There are times when all we have is our fantasies and I like to write about mine as I did earlier today. “The Fantasy” is just another one of my loosely written fantasies and yes I do get excited when I write about them. Sometimes, you just need to release all that pent up emotion but the thing is everything I write is an extension of myself and how I am in person with someone and yes I am that sensual, that romantic and that attentive.
We are so accustomed to disguise ourselves to others that in the end we become disguised to ourselves.
My third grade teacher wrote on my report card that I daydreamed to much, well I still daydream to much but it’s the only thing that I have to take me away from all the pain and suffering in my life. I used to think it was bad to dream but it’s the dreamers of the world that make the most changes, the best changes and yes we dream but our dreams are good ones. My dreams are put down in words in the form of fantasy most of the time and yes I dream a lot about romantic and sexual encounters.
There is nothing wrong with dreaming about such things because I hurt no one, I lead no one and no one ever gets hurt. The fantasies are a way to escape into the arms of someone who cares for me, someone who loves me and someone who can bring pleasure to my body and mind. Today, I wrote a little fantasy in another blog I have and I can fantasize so good I can actually feel the person, see his face and feel his touch.
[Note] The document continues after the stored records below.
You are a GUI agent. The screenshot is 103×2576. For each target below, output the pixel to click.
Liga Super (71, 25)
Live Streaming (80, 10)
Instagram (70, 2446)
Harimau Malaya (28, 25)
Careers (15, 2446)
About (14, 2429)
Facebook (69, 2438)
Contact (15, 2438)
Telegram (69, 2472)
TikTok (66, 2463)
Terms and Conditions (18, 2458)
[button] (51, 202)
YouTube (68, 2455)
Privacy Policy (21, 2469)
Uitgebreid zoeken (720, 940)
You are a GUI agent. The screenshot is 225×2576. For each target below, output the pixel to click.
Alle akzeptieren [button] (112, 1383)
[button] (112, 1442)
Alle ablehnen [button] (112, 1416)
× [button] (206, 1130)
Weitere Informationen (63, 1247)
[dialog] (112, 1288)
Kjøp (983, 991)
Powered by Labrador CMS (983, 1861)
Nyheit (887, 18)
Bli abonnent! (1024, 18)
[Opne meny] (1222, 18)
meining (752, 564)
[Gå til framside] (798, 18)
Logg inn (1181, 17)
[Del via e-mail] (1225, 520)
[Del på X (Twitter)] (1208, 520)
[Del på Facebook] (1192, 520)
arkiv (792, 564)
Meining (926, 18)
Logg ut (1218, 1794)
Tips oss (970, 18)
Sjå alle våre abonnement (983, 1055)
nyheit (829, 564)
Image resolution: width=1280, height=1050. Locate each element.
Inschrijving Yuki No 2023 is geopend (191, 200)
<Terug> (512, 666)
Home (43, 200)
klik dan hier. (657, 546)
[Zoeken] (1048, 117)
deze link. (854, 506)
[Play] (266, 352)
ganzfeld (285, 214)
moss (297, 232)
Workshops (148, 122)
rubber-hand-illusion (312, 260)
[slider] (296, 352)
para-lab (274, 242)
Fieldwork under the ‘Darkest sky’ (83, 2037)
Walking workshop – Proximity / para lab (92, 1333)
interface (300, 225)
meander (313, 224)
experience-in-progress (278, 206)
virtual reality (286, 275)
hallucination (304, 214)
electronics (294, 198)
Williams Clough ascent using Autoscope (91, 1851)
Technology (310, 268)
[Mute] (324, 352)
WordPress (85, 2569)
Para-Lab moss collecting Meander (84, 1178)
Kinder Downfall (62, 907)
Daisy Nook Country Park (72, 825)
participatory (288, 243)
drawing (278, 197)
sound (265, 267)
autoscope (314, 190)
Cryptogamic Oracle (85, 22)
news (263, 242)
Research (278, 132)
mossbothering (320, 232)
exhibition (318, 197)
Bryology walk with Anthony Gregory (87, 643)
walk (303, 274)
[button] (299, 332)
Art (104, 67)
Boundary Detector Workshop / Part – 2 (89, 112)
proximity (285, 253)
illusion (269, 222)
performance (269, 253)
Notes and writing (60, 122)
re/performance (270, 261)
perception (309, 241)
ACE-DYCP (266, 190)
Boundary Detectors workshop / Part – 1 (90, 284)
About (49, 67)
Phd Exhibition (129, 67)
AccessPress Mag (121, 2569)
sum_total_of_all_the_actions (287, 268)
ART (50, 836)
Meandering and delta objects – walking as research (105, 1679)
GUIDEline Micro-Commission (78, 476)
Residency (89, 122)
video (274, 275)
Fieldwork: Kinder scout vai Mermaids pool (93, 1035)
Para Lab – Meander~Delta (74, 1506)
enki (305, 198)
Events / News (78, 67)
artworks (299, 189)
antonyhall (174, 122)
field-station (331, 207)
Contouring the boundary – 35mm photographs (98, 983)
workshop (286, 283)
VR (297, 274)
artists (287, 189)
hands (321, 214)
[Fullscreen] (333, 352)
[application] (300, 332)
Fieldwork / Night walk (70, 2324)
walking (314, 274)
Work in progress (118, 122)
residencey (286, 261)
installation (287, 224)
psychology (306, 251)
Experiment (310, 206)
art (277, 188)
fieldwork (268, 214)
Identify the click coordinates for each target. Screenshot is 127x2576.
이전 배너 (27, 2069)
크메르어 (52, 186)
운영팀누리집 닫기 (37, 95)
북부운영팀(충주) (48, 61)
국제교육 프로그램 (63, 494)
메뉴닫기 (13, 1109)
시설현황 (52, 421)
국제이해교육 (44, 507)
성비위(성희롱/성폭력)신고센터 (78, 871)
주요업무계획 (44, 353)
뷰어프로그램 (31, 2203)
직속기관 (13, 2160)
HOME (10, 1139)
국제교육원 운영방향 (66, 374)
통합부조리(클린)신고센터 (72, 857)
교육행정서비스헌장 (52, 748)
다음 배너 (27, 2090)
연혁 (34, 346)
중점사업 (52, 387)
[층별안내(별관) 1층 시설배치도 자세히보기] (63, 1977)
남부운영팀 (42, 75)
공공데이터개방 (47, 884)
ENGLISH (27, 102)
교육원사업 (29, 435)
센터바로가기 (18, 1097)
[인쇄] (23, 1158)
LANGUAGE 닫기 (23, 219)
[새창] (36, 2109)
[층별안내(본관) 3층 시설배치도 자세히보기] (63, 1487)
I miss the company of a man so much but I am so picky that I refuse to lie with just anyone and that is why it’s been so long since I have been really involved with anyone. The right guy will come along when he is supposed to but it’s so damn hard being alone night after night and having no one to share my days with. I love to kiss and to cuddle and making love is something that is so special to me that i refuse to lie with just any man.
One day I will be happy and one day life will be easier for me but waiting for that day is so hard and yes the tears flow because I am so emotional. There are people who are to mental and then there are people like me that are to emotional but that is the way we are wired and nobody can change that. I like my men tall because they give me a sense of security and I have never felt secure in so very long but one day, yes one day life will change for me.
I’ve been chatting with someone with the last name of Knot and we got disconnected online so I placed another ad, Knot where did you go? Well wouldn’t you know every Tom, Dick and Harry answered the ad and think that I’m into bondage, getting tied up, lmao. Men are so fucking stupid sometimes and I just love the emails saying they need to be discrete! I do not do married men for one thing and if you are so dumb you think the ad is looking for kinky sex then you are definitely to stupid for me.
Im no genius but I am far from stupid but seem to keep running into some really ignorant people and that just doesn’t work for me. Then there are all of the scammers out there looking for a woman to prey on and get her to send money. The thing is I wouldn’t send a damn dime to anyone even if I did have it but I don’t of course and my patience is wearing pretty thin lately as the stress has taken over.
Life is so damn hard and never seems to get better for very long but this has got to change eventually because no one person should have to live the life I have lived. I try not to cry every day but it’s the only stress reliever that I have available to me at the moment. I go to the gym and try to get the endorphins to kick in and uplift my mood and it does help for a while but then the tears come again.
I’m sure your life is so much easier and you no doubt have a girlfriend probably in Germany for all I know and yes you fly around the world everyday in your private jet, eating fancy meals and dealing with other wealthy or well known people and here I am just a simple person who has so much love to give but obviously I am not good enough for the likes of you, now am I??? You so enjoy reading about my fucked up life for whatever reason and you seem to get off on reading about my suffering.
You could so change my life but you will not come near me as if I am some kind of venereal disease, as if I could bring harm to you in some way but this is not true, not true one bit. I have given up on ever meeting you because I am not the type of woman you obviously seek out. I am to honest, warm, kind, giving and loving and that isnt what you are looking for I guess. You like the very thin and attractive women, the stupid bitches that just want to live the high life like yourself.
You keep going the way you are and you will be a very lonely old man without any real love, even Irina quit loving you the way you need to be loved and you quit loving her the same way. Maybe one day you will wake up and realize that you are more than money, more than fame, you my dear are a good soul in a fucked up world and you move to the beat of fame and wealth but strip that all away and what are you? Who are you?